>>

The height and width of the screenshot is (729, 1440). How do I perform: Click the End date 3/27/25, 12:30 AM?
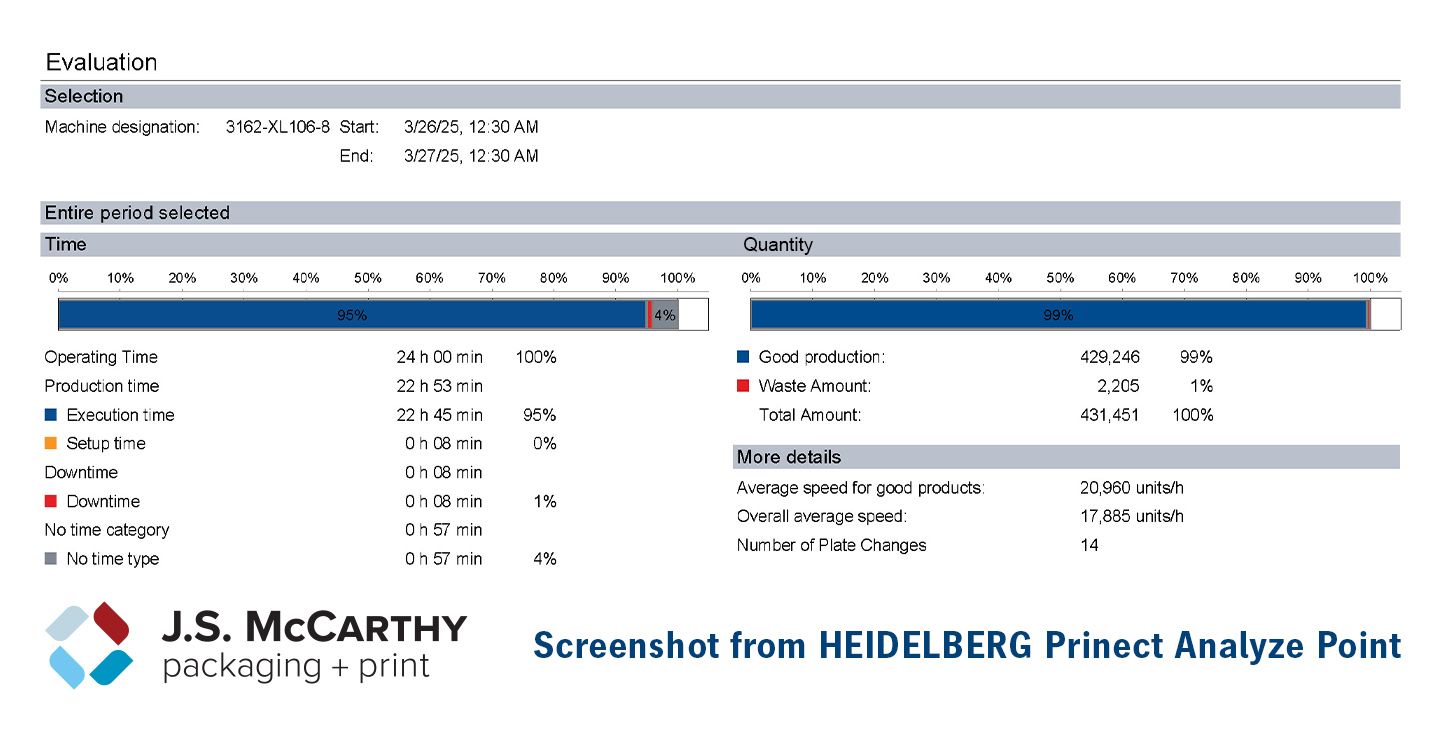471,156
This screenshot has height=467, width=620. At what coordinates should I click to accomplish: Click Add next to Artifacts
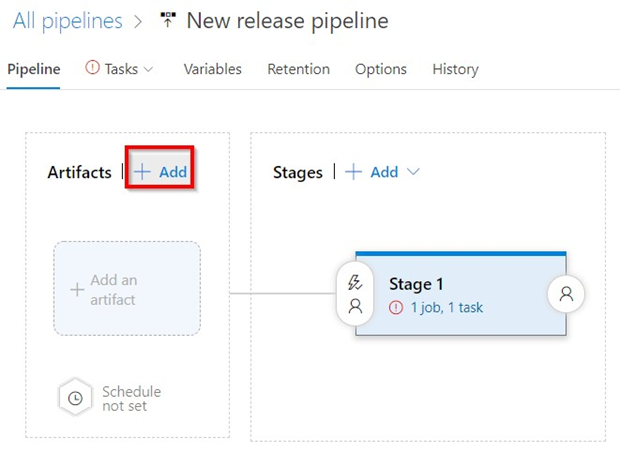coord(161,172)
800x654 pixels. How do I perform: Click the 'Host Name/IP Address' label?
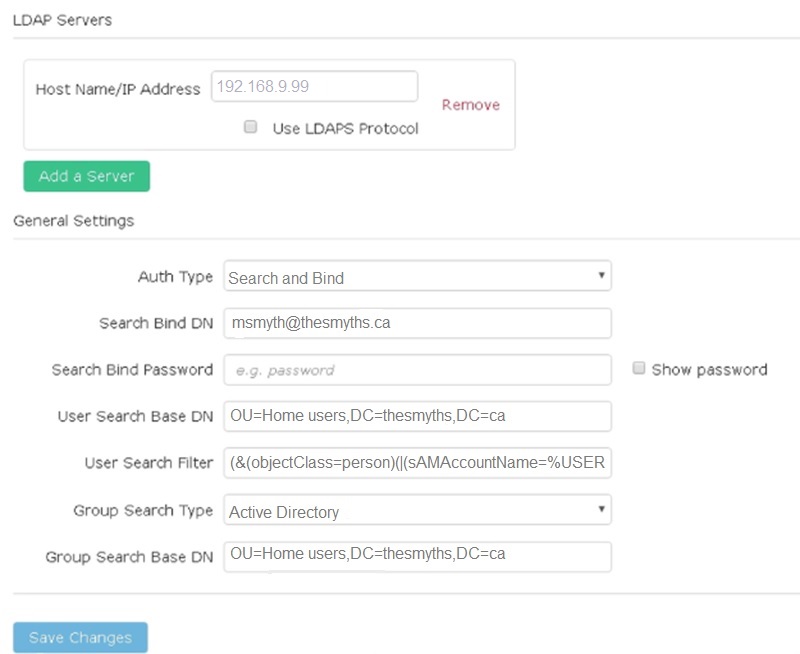(118, 89)
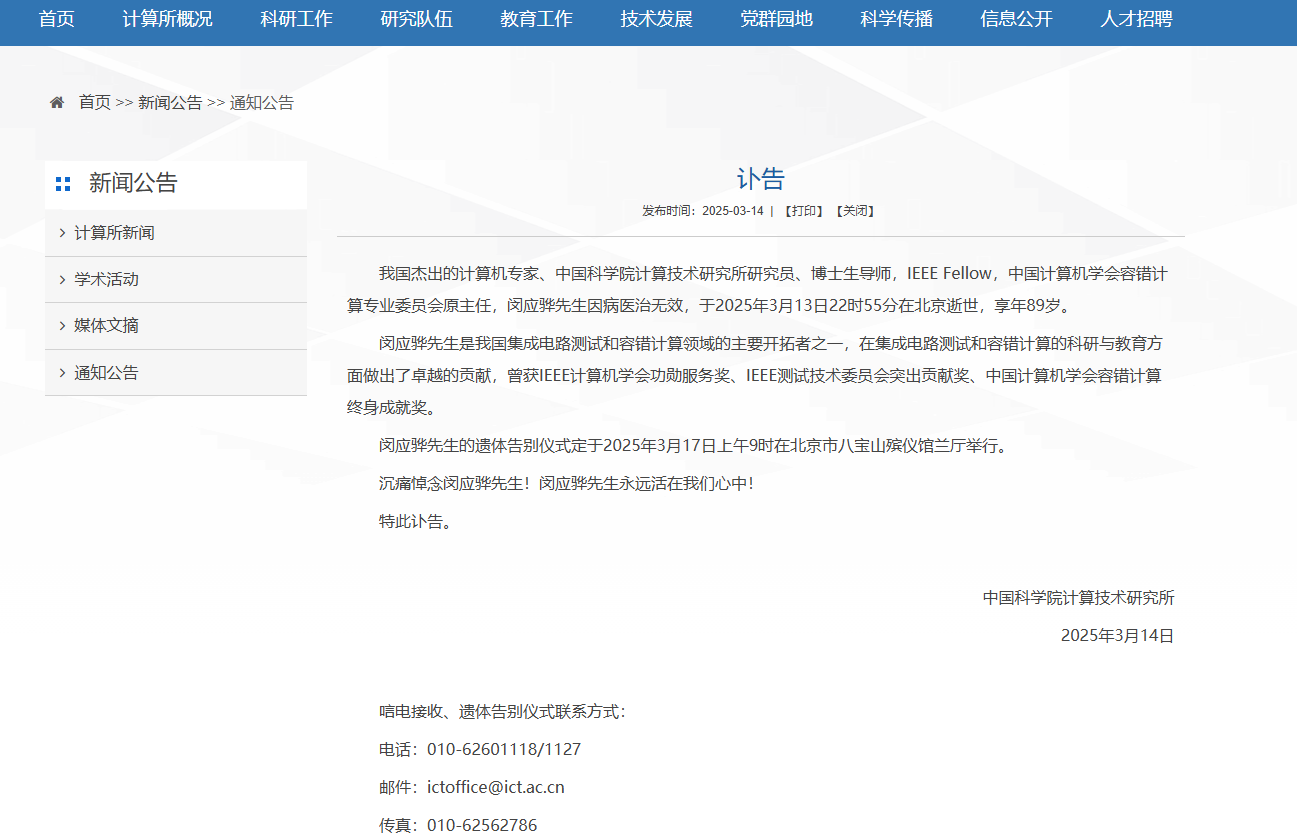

<<

Update the listing from the line containing "This screenshot has" through the end of the listing by replacing "label" with "field", keeping everything else unchanged, and omit the pictures from your response.

This screenshot has height=467, width=620. At what coordinates should I click to accomplish: Click Add next to Artifacts
coord(161,172)
800x654 pixels. How do I perform: Click the 'Host Name/IP Address' field?
(118, 89)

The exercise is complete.